Wednesday 10 November 2010

Adventures in Handspun Yarn

I am very new to spinning my own yarn and I was probably pretty stupid and skipped right over getting batting or roving and decided to start with raw fiber (aka, hair/fur/angora/mohair) fresh from an alpaca. True, it was what was available to me, since my parents and I are friends with some wonderfully generous people who own alpacas. However, that meant I had to learn 100 new skills at once before even getting the raw fiber ready to spin, instead of just learning the 100 skills needed to spin.
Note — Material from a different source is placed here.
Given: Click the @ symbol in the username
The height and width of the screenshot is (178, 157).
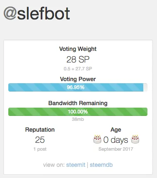Looking at the screenshot, I should (10, 14).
In my post on Monday I talked about going to Fiber Fest this weekend and the wonderful goodies I brought home. One of them was a bag of 100% wool batting in six rainbow-tastic colors. I had a desire to spin but didn't want to go through all the steps needed to process what I have left of the alpaca or the new fiber I had just bought. I really couldn't help myself from getting started as soon as Bonnie and I got back home. I had to process the batting a bit to get it ready to spin.



















At left above you can see the batting exactly as it looked when I brought it home. I pulled the batting into long pieces and rolled and pulled the fibers apart in a process called "drafting" until I had the long pieces that were ready to spin, called "roving". At the right you can see the long pieces of roving draped over the couch and the spindle I used with some already spun on it.


















Now, that is as far as I had ever gotten before in terms of making yarn. But this time I decided to try plying the yarn, which involves taking two sections of yarn that has been spun (example on the top left) and spinning them together (example on the right). Of course I still had to make things more complicated for myself and decided that I wanted some overlap of the colors so that meant that I needed some red to ply with red and some to ply with orange and some orange to ply with orange and some orange to ply with yellow and so on.
I gave it a quick dunk in some hot water to set the twist and hung it up to dry. Overall I am pretty excited by how it looks. Its certainly not the most perfect yarn, but it looks like yarn and that is pretty awesome. A beginning knitter is super aware of the tension they are using when knitting something and eventually it becomes habit. I am hoping that if I keep up with spinning eventually it will just become a habit and I won't be so focused on every part of it.

1 comment:

  1. beautiful stephie. just beautiful. i'm so impressed by your yarn.